Una tragedia annunciata, scandita da denunce, provvedimenti giudiziari e omissioni fatali. È la storia di Hayat Fatimi, 47 anni, cuoca marocchina residente a Foggia, uccisa a coltellate nella notte tra il 6 e il 7 agosto 2025 dall’ex compagno Tariq El Mefeddel, 46 anni, anche lui marocchino, da tempo stabilitosi in città.
Il braccialetto elettronico non poteva essere applicato
Secondo quanto emerge dagli atti giudiziari, El Mefeddel era già stato sottoposto a misure restrittive per stalking. Il 10 luglio il gip di Foggia Carlo Protano, su richiesta del pm, aveva disposto per lui il divieto di dimora in città. Non fu possibile applicargli il braccialetto elettronico, misura che avrebbe permesso di controllarne gli spostamenti, perché – come comunicato dalla squadra mobile – l’uomo “abitava in un casolare abbandonato privo di energia elettrica”.
Una limitazione tecnica che si è rivelata decisiva. Il provvedimento venne notificato cinque giorni dopo a Caserta. Ma, nonostante il divieto, El Mefeddel tornò a Foggia e riprese a perseguitare la donna.
Minacce, aggressioni e un’escalation di violenza
La storia tra i due era finita nell’agosto del 2024. Da quel momento, secondo l’accusa, cominciò un inferno di minacce e aggressioni. El Mefeddel la tempestava di telefonate e messaggi: “Se non torni con me ti ammazzo”, “ti amo, ammazzo te e poi mi ammazzo”, “saluta la tua vita”.

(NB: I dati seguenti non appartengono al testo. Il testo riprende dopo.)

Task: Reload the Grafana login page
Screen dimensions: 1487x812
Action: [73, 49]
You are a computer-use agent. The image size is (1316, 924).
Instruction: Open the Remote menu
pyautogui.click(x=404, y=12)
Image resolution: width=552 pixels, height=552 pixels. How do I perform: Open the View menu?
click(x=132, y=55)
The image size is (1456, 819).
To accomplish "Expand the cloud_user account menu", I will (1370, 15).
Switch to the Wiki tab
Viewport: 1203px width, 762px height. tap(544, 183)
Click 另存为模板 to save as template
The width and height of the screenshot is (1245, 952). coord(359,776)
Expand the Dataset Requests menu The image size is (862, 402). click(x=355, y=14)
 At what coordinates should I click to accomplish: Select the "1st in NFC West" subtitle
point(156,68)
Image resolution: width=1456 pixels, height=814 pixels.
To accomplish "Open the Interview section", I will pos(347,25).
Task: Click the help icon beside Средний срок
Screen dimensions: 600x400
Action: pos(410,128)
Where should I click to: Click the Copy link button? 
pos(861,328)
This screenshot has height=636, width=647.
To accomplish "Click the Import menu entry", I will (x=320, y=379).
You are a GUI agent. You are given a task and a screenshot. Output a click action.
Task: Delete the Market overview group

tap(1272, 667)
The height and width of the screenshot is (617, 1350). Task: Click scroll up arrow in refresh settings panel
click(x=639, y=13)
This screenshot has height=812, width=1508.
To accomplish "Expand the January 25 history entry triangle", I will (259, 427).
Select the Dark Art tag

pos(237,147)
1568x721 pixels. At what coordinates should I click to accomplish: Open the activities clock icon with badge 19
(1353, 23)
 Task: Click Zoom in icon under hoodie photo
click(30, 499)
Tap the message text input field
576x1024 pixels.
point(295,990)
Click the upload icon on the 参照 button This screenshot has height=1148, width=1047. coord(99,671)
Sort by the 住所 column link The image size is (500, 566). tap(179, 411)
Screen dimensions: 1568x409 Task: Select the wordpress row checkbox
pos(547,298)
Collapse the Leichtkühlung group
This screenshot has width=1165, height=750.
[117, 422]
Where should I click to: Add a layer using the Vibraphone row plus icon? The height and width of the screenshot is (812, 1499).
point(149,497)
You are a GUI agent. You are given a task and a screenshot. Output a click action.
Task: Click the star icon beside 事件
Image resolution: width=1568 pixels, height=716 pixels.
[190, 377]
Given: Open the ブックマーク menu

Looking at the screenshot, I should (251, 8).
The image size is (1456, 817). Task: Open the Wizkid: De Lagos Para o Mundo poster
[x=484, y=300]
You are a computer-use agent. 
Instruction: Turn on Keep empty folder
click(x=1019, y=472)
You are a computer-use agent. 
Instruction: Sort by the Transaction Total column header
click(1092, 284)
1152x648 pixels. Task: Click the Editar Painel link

Il 31 dicembre 2024 si presentò davanti al ristorante dove Hayat lavorava, colpì un amico della donna e tentò di aggredirla con due coltelli. Il 6 aprile 2025 prese a calci la porta di casa, costringendola a incontrarlo. L’11 giugno le mandò un video in cui dava fuoco ai propri vestiti, poi la aggredì di nuovo con un coltello. Solo la prontezza della vittima, che riuscì a disarmarlo e consegnare l’arma ai carabinieri, evitò il peggio.
Il carcere disposto ma mai eseguito
Il 28 luglio, a fronte del reiterarsi delle violenze, il gip dispose l’aggravamento della misura cautelare e ordinò l’arresto dell’uomo. Ma El Mefeddel non fu rintracciato. Quando, dieci giorni dopo, la notte del 7 agosto, uccise la sua ex compagna, era un ricercato.
Hayat riuscì a chiamare il 113 mentre veniva aggredita in via Mogliano, vico Cibele. L’agente al telefono sentì le urla e i colpi di coltello. Quando la volante arrivò sul posto, per la donna non c’era più nulla da fare.
La fuga e l’arresto a Roma
Dopo il delitto, El Mefeddel fuggì. Venne fermato dieci ore dopo, a mezzogiorno dell’8 agosto, nei pressi della stazione Termini a Roma. Indossava ancora gli abiti sporchi di sangue. Ora è detenuto nella casa circondariale di Foggia, difeso dall’avvocata Margherita Matrella.
Nel verbale del gip romano Francesca Ciranna, che convalidò il fermo, si legge: “L’indagato è persona estremamente pericolosa e completamente priva di scrupoli. Ha perseguitato e minacciato la vittima con armi, preannunciando l’intento di uccidere e suicidarsi. Ha poi attuato solo la prima parte del suo proposito, mostrando freddezza e totale indifferenza”.
L’interrogazione al ministro Nordio
Sulla vicenda è intervenuta la senatrice di Fratelli d’Italia Susanna Donatella Campione, che ha depositato un’interrogazione al ministro della Giustizia Carlo Nordio: “Alla denuncia della vittima avrebbe dovuto far seguito la rigorosa applicazione del codice rosso. È doveroso capire cosa non abbia funzionato e di chi siano le responsabilità”.
Domande che oggi risuonano come un atto dovuto dopo l’ennesimo femminicidio che poteva essere evitato.